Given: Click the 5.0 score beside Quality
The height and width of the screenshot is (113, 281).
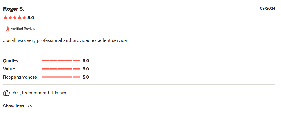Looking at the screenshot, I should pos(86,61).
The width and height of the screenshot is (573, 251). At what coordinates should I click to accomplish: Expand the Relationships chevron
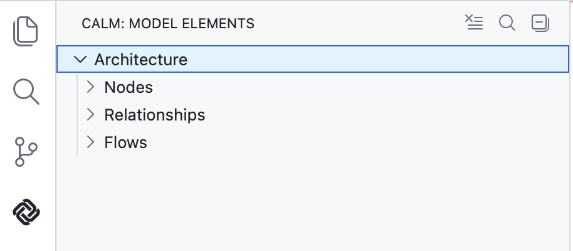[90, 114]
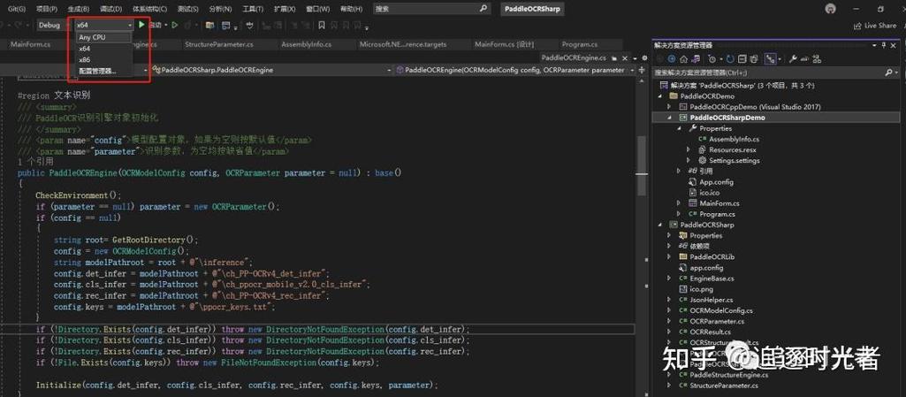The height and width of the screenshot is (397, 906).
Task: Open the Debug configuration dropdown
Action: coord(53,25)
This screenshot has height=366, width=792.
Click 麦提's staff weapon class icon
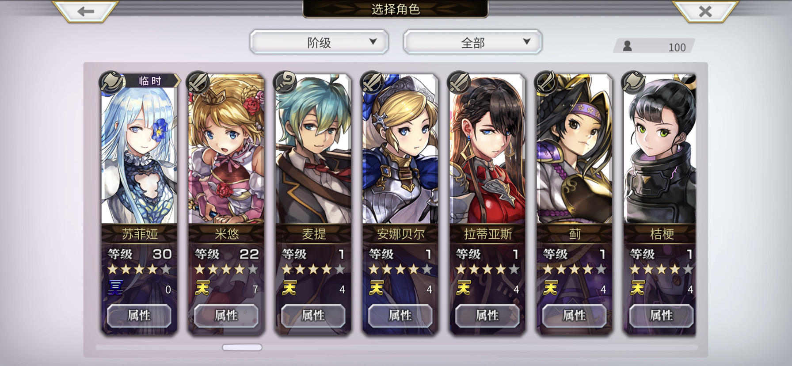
++++++++++
How to complete this task -
Exactly as written, give again every line from the one containing "The height and width of the screenshot is (113, 281)." through the last line of the material, both included, with the pictures left out.

Exercise output -
The height and width of the screenshot is (113, 281).
Looking at the screenshot, I should pos(86,61).
The width and height of the screenshot is (573, 251). At what coordinates should I click to accomplish: Expand the Relationships chevron
[90, 114]
The height and width of the screenshot is (397, 906).
Task: Open the Debug configuration dropdown
Action: coord(53,25)
This screenshot has height=366, width=792.
Click 麦提's staff weapon class icon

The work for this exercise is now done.